*TRY IT*. Could you restate all of the entries, word for word?
··· SOURCE INFORMATION ···
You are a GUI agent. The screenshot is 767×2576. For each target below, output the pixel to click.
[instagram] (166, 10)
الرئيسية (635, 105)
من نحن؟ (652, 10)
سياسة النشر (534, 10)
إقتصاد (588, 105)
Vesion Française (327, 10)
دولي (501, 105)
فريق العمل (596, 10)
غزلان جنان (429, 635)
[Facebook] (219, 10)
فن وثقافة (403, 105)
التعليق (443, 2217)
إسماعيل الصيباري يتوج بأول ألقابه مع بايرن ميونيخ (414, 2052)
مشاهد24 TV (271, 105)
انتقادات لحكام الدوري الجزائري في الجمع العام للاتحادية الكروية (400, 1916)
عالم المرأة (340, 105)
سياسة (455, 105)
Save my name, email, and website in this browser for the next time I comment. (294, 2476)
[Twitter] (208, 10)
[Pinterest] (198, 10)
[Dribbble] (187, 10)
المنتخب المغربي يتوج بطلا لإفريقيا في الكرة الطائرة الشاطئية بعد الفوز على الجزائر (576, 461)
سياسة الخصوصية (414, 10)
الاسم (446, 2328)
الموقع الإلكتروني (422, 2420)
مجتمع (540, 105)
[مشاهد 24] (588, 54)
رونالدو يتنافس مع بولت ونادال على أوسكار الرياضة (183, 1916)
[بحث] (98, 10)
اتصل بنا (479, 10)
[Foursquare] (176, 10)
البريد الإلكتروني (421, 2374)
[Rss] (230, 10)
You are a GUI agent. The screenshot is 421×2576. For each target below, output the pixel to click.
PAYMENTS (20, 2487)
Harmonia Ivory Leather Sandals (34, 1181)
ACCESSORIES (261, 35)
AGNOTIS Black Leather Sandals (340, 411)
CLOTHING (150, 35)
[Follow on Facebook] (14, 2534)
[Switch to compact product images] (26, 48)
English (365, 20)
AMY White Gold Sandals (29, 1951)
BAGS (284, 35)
···
*WORKED SOLUTION*.
You are a GUI agent. The screenshot is 767×2576. For each target below, output the pixel to click.
[instagram] (166, 10)
الرئيسية (635, 105)
من نحن؟ (652, 10)
سياسة النشر (534, 10)
إقتصاد (588, 105)
Vesion Française (327, 10)
دولي (501, 105)
فريق العمل (596, 10)
غزلان جنان (429, 635)
[Facebook] (219, 10)
فن وثقافة (403, 105)
التعليق (443, 2217)
إسماعيل الصيباري يتوج بأول ألقابه مع بايرن ميونيخ (414, 2052)
مشاهد24 TV (271, 105)
انتقادات لحكام الدوري الجزائري في الجمع العام للاتحادية الكروية (400, 1916)
عالم المرأة (340, 105)
سياسة (455, 105)
Save my name, email, and website in this browser for the next time I comment. (294, 2476)
[Twitter] (208, 10)
[Pinterest] (198, 10)
[Dribbble] (187, 10)
المنتخب المغربي يتوج بطلا لإفريقيا في الكرة الطائرة الشاطئية بعد الفوز على الجزائر (576, 461)
سياسة الخصوصية (414, 10)
الاسم (446, 2328)
الموقع الإلكتروني (422, 2420)
مجتمع (540, 105)
[مشاهد 24] (588, 54)
رونالدو يتنافس مع بولت ونادال على أوسكار الرياضة (183, 1916)
[بحث] (98, 10)
اتصل بنا (479, 10)
[Foursquare] (176, 10)
البريد الإلكتروني (421, 2374)
[Rss] (230, 10)
You are a GUI agent. The screenshot is 421×2576. For each target below, output the pixel to click.
PAYMENTS (20, 2487)
Harmonia Ivory Leather Sandals (34, 1181)
ACCESSORIES (261, 35)
AGNOTIS Black Leather Sandals (340, 411)
CLOTHING (150, 35)
[Follow on Facebook] (14, 2534)
[Switch to compact product images] (26, 48)
English (365, 20)
AMY White Gold Sandals (29, 1951)
BAGS (284, 35)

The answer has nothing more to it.